Data excerpts:
•••••
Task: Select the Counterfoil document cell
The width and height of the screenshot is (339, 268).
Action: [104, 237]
•••••
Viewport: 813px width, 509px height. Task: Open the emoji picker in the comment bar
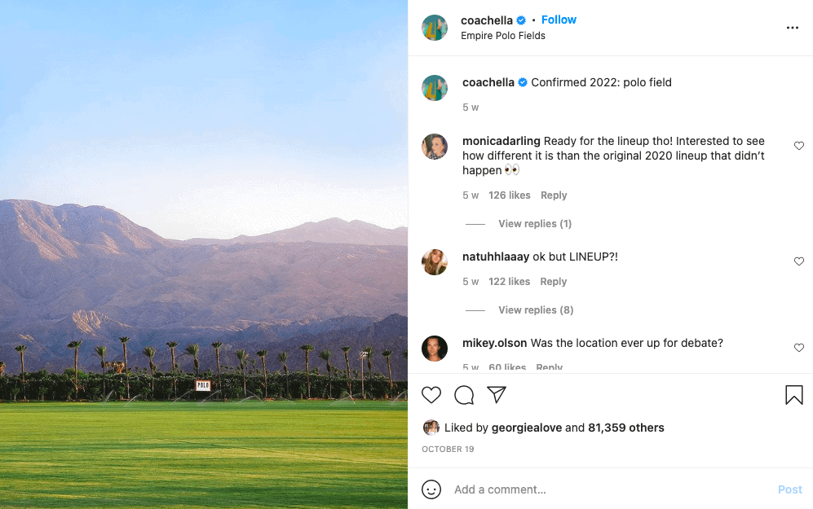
•••••
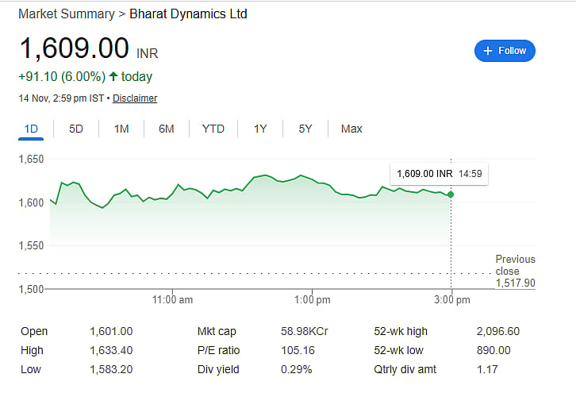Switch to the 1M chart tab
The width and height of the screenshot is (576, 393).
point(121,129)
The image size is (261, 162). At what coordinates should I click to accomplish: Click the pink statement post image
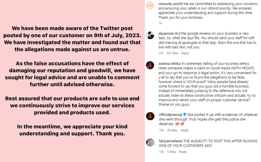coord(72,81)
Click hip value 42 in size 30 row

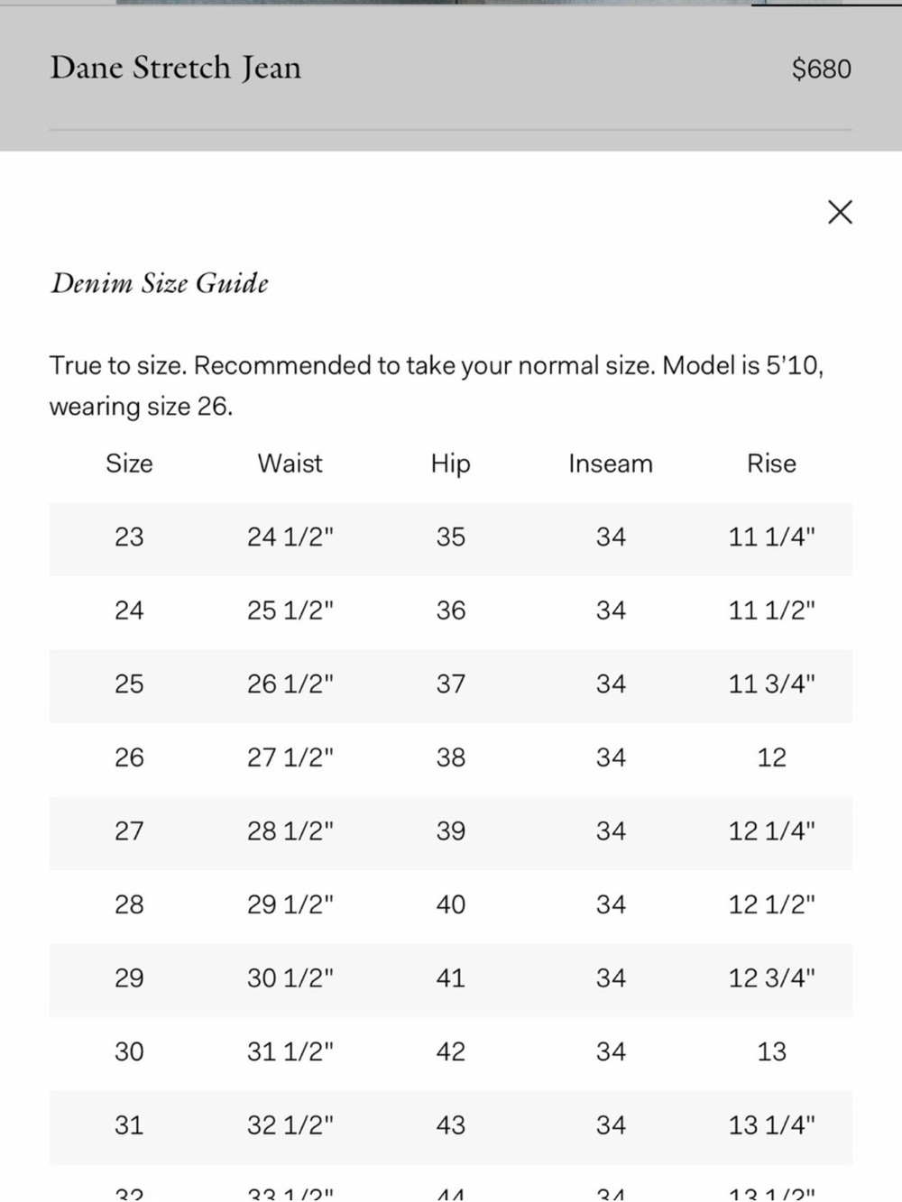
•••••
What to do: Start with the line with "The image size" in the listing above and stop after the line with "Click hip value 42 in size 30 row". Write out exactly the lines in that stretch and no others, without pictures.

Result of this task:
The image size is (261, 162). At what coordinates should I click to accomplish: Click the pink statement post image
coord(72,81)
Click hip value 42 in size 30 row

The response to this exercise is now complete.